You'll quickly notice improvement in ScHoolboy Q's flow and ability to tell a story on "Lord Have Mercy," where he takes you on a brief journey comparing the typical pitfalls of running the streets to how his life and relationships have been affected by fame over the years. He speaks on how he chooses to meet his demons with a blank face to show that he is unphased by anyone from his hood that tries to tear down his success.
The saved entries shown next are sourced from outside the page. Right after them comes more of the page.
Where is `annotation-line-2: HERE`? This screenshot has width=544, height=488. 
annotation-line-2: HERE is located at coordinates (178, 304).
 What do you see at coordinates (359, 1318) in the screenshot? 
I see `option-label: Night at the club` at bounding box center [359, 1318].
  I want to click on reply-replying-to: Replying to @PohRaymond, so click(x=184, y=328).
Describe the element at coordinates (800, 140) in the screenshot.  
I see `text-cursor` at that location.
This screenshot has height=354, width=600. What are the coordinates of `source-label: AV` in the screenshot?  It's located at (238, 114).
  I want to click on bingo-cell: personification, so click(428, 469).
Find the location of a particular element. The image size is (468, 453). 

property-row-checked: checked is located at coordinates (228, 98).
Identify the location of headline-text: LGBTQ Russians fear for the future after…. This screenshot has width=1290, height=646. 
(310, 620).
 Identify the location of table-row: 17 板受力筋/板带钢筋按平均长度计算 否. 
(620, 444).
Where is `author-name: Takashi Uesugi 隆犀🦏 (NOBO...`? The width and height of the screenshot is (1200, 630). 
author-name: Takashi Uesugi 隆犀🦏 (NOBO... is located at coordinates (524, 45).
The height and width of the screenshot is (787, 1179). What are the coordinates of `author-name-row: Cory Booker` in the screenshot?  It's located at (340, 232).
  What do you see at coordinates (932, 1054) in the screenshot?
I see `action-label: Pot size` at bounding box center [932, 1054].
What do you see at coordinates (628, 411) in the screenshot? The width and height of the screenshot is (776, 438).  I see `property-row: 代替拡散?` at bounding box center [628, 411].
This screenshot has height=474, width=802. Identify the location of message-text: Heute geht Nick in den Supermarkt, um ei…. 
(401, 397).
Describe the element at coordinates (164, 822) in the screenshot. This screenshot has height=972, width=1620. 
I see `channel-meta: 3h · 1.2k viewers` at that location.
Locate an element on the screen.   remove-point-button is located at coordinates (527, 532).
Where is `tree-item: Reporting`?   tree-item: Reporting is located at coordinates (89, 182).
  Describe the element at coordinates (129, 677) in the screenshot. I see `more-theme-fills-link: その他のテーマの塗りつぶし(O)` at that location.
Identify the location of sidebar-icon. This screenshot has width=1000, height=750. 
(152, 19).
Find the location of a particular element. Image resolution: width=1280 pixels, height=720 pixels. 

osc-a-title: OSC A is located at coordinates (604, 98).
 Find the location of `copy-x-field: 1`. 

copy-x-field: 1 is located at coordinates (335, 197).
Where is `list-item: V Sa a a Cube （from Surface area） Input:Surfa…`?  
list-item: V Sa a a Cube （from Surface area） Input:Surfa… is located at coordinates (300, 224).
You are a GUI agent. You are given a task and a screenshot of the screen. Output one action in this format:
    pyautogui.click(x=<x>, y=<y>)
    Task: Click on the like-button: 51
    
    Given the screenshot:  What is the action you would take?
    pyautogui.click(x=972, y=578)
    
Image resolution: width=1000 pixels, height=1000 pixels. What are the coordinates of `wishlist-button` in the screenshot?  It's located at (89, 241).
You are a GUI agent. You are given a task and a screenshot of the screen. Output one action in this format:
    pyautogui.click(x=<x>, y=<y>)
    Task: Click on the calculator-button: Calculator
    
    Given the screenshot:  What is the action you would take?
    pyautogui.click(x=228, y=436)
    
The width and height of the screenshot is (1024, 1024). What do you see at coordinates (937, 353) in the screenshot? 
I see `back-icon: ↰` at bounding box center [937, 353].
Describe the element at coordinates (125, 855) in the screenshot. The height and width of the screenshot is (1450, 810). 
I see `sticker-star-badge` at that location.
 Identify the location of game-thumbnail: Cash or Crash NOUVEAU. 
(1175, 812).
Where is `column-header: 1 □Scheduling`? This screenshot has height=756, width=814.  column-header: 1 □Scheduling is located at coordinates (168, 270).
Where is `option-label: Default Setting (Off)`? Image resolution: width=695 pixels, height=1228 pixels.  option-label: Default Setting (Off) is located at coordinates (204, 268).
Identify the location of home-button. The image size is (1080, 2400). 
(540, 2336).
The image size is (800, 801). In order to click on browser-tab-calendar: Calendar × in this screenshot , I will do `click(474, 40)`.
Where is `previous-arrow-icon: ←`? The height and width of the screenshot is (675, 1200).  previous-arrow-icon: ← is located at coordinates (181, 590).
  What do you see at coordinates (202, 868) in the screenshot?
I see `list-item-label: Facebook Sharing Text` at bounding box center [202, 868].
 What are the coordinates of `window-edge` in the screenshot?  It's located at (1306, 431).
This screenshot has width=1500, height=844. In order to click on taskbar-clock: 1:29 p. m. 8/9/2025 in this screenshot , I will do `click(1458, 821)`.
On the surface, this may seem like an excessively used topic in rap, but Q's clever ability to paint a vivid picture within such a brief window (1:44 to be exact) is nothing short of amazing.
"Shakin these broken hands and, meet em wit Blank Faces / Snake eyes keepin my back achin / Dirty habits of rappin and being savage / Still hangin wit niggaz that can't do nothin but cause damage / Guess I'm being a real nigga like I'm 'posed to be / but being real never once bought the groceries / and, Top told me Keep rappin, you'll make it hopefully."
Gangsta Rap may sound like a played-out label these days, but Blank Face LP is a vessel of preservation for that long-lost art of storytelling due to the majority of Q's work paying homage to the big homies he grew up on. "Groovy Tony / Eddie Kane" features an assist from Jadakiss whom Q juxtaposed his own career with in a recent interview stating that much like Kiss, he felt like an underdog despite still having a healthy catalog of great music. "Dope Dealer" finds ScHoolboy Q aligning himself with E-40 who has been an ambassador for collaborating with artists from this generation for several years. Naturally, the groovy side of Q makes a few appearances as well throughout Blank Face LP on "WHateva U Want," and "Overtime," which may be the only two songs on the album that even come close to sounding like radio material. Luckily, no compromises for the sake of appeal were made on any of these funk-infused tracks. "Big Body" is the perfect blend of old and new LA flavor, with Tyler the Creator crafting a beat that recaptures that early 90s west coast bounce, and Kurupt and Daz Dillinger from Tha Dogg Pound absolutely slaying their verses.
While every song resonated with me in some way, I found myself revisiting three tracks in particular most often. "JoHn Muir," "Neva CHange," and "Black THougHts" provide a certain level of ingenuity and sensibility that shakes the soul in a way that I haven't felt in years. Top Dawg label mate SZA's soothing contribution to "Neva CHange" was definitely a welcome change of pace.
It's really tough to find any weak spots on this album. There's a good chance that every track will eventually take root and begin to resonate with you at some point. It may be safe to say that Blank Face LP is at least Q's most cohesive project to date, but on the flip-side it still lacks that thunder found on most of his previous albums. Luckily the omission of the typical radio-worthy banger doesn't detract from the overall body of work. Blank Face LP is the type of album that long-term careers are built upon. To quote local artist JDVBBS "In a time where artists are constantly throwing curve balls in hip-hop, Q pitches this shit straight down the middle and nails it." While a cyclone of rap debris continues to revolve around them, TDE is like the eye of the shitstorm, managing to remain cool calm and collected while continuing to crank out nothing but impressive albums.